■ **GIVEN TASK**:
Can you lay out the rows from the line with "Screen dimensions: 1512x787" up to and including the line with "Where should I" as a numbered list, skipping blank lines and leaving the pictures out?

■ **STORED RECORDS**:

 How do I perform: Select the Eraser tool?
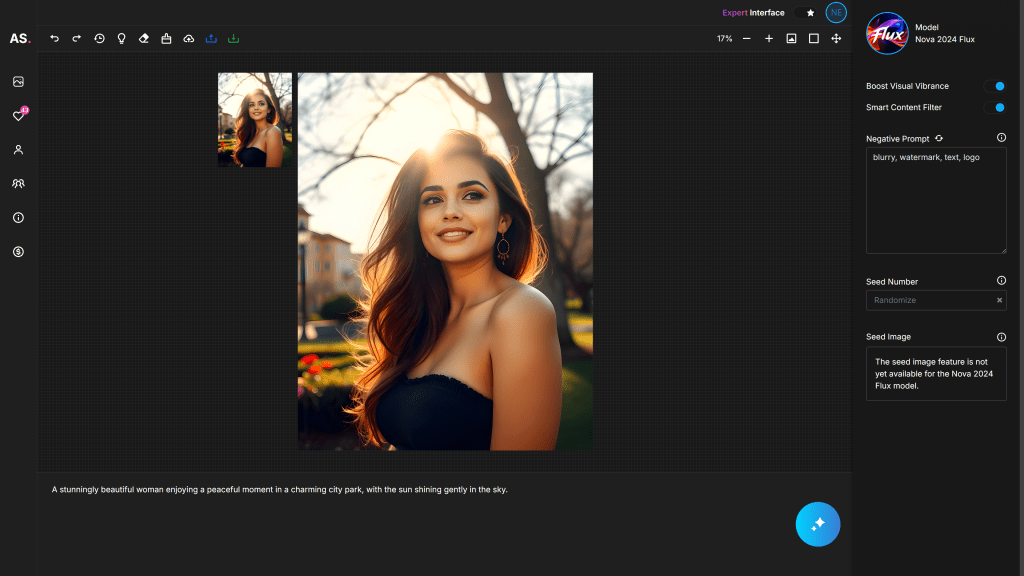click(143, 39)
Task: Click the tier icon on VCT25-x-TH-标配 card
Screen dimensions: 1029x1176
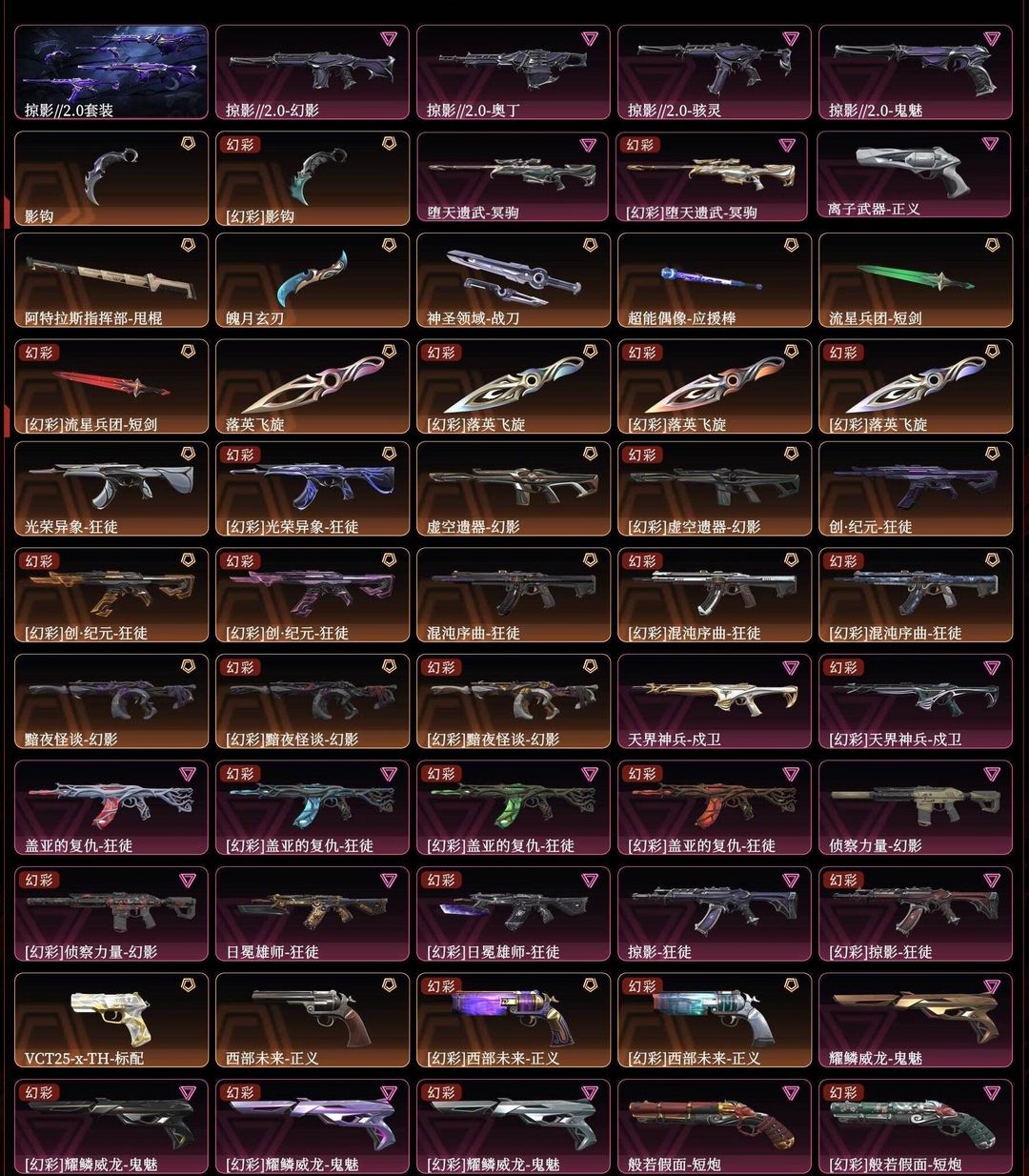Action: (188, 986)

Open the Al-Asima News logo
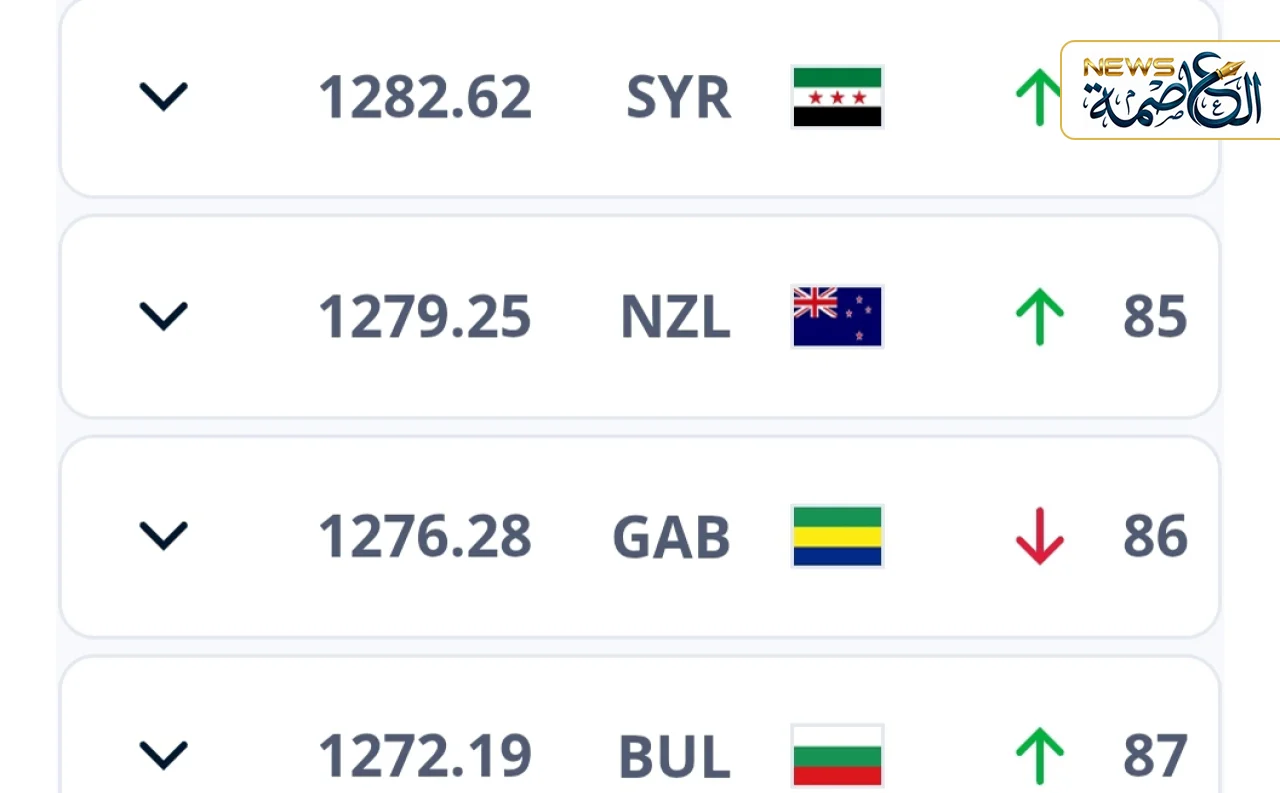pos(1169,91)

==

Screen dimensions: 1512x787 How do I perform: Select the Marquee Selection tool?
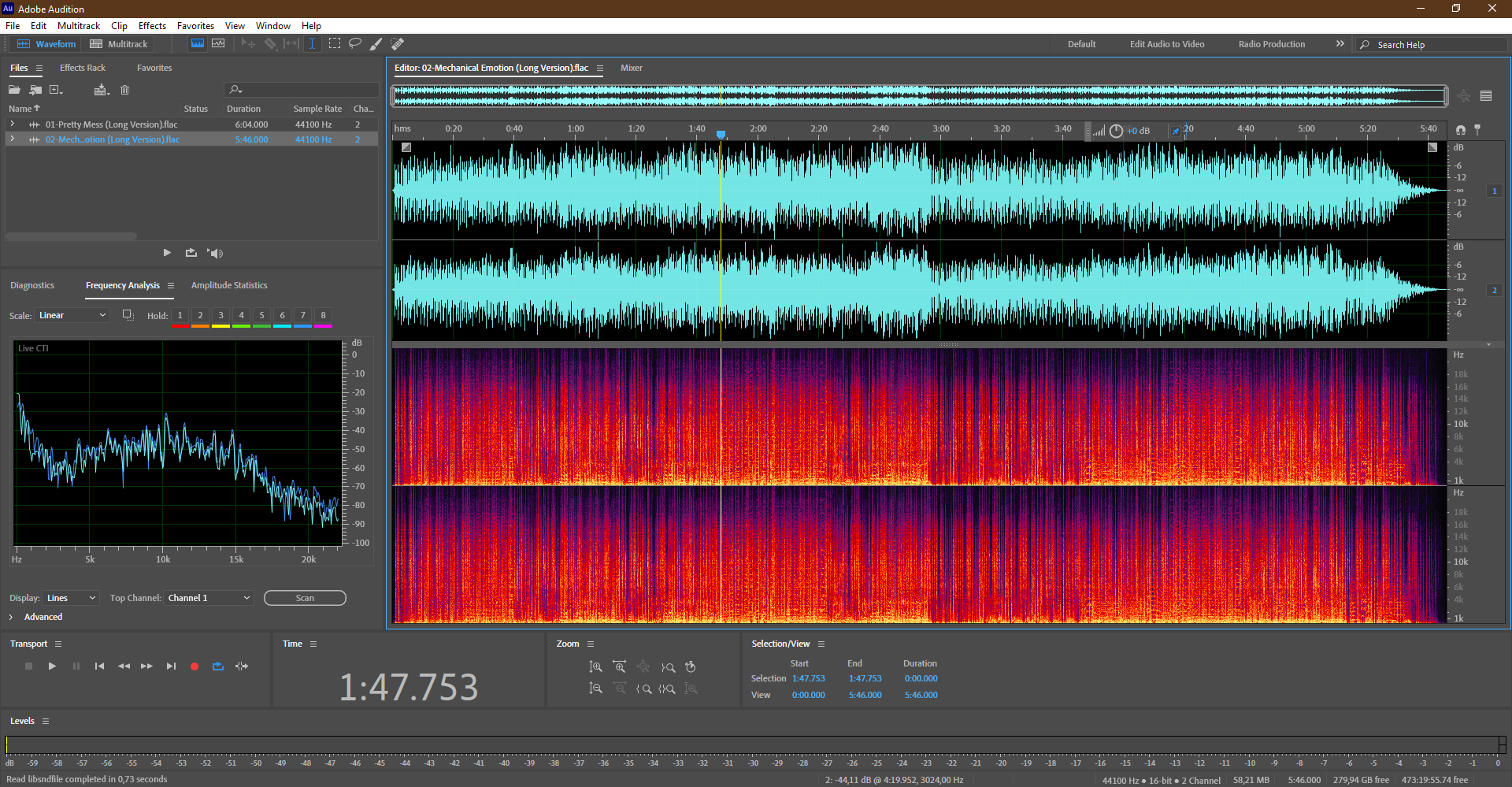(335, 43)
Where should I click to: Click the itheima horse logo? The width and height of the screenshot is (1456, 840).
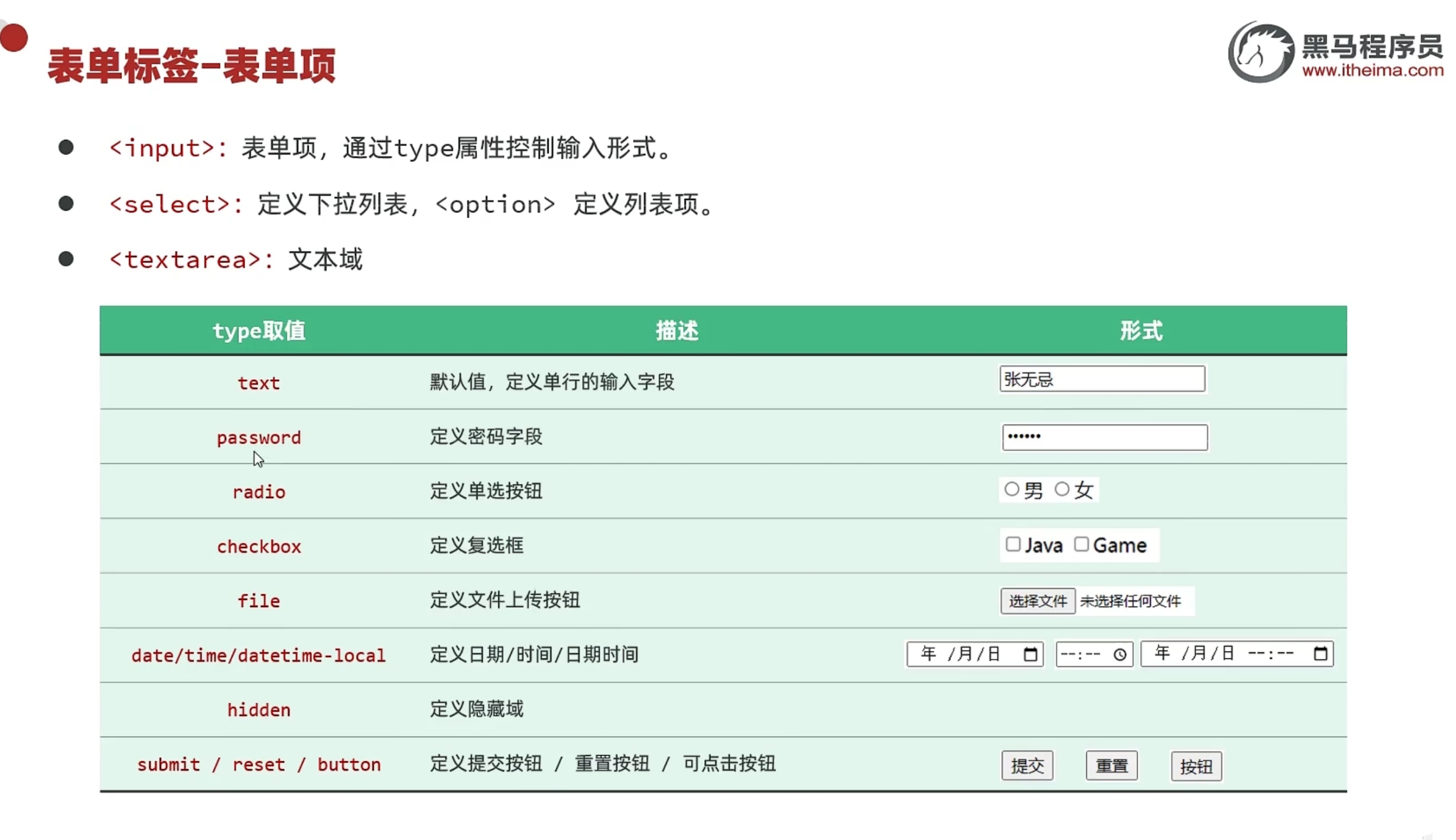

==

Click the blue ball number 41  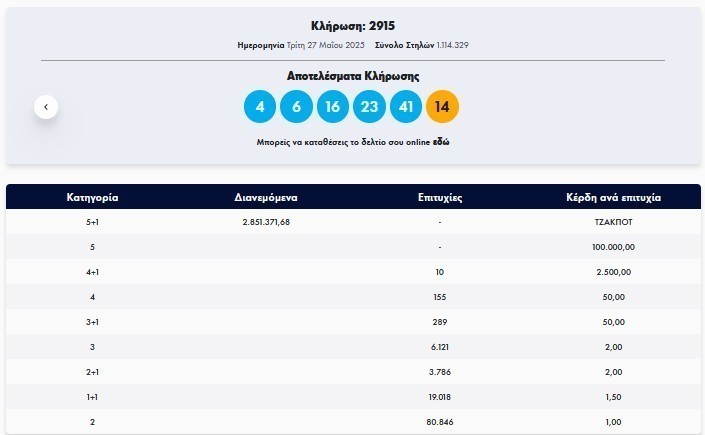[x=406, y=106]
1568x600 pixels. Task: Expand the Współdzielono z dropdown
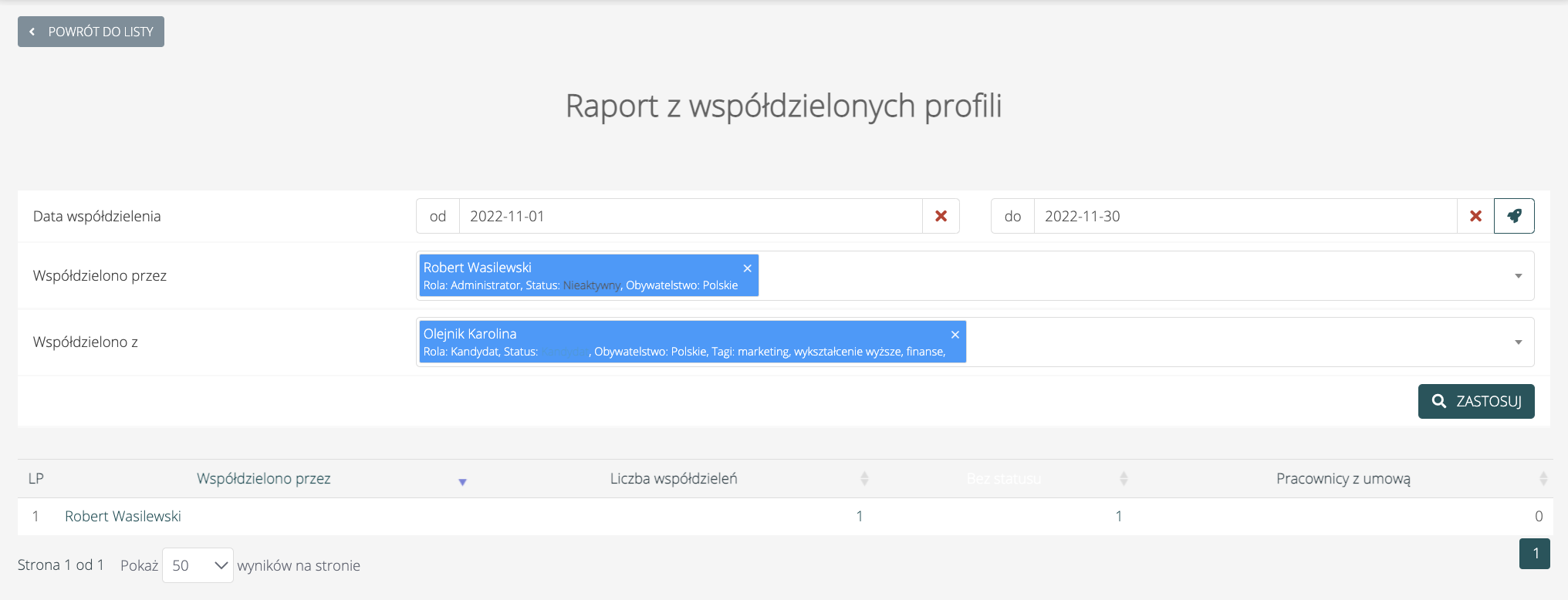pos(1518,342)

■ **WRITTEN SOLUTION**:
1. Screen dimensions: 1512x787 How do I perform: Select the Marquee Selection tool?
2. (335, 43)
3. Where should I click to: Click the itheima horse logo? The width and height of the screenshot is (1456, 840).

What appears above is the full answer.